In the study, Engeberg and his team employed "Joule" heating - a resistive process that passes electric currents through a conductor that releases heat. Using a 3D CAD model of a human finger, the engineers were able to create a solid model of the finger.
With a 3D printer, the researchers created the inner and outer molds that housed a flexor and extensor actuator and a position sensor. The extensor actuator takes a straight shape when heated, while the flexor actuator takes a curved shape.
The FAU researchers used SMA plates and a multi-stage casting process to assemble the finger. An electrical chassis allowed electric currents to flow through each SMA actuator. Its U-shaped design directed the electric current to flow the SMAs to an electric power source at the base of the finger.
The new technology features both a heating and then a cooling process to operate the robotic finger. As the actuator is cooled, the material relaxes slightly.

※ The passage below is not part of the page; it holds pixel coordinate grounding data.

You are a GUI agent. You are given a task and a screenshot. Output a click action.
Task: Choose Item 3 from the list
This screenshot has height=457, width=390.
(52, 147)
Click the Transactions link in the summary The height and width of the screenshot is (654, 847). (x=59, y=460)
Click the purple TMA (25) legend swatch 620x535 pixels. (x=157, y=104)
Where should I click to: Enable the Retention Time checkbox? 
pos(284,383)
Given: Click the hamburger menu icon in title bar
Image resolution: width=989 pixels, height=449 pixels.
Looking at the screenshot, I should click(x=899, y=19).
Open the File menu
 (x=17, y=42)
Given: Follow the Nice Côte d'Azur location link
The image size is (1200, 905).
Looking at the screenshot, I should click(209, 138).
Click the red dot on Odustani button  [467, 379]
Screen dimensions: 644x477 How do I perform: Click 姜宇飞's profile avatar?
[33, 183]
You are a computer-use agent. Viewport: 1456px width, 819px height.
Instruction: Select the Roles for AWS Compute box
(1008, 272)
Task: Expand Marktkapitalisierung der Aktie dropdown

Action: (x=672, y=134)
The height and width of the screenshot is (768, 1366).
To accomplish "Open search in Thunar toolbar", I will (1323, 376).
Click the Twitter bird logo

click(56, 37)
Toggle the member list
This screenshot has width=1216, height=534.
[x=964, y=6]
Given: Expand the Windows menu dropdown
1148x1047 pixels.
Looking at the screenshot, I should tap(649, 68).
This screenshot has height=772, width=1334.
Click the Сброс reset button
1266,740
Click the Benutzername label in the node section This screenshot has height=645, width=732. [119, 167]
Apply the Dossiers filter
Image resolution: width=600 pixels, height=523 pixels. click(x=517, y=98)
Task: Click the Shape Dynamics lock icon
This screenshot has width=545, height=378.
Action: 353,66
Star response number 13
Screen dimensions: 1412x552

Results from the study showed a more rapid flexing and extending motion of the finger as well as its ability to recover its trained shape more accurately and more completely, confirming the biomechanical basis of its trained shape.
Since the initial application of this finger will be used for undersea operations, Engeberg used thermal insulators at the fingertip, which were kept open to facilitate water flow inside the finger. As the finger flexed and extended, water flowed through the inner cavity within each insulator to cool the actuators.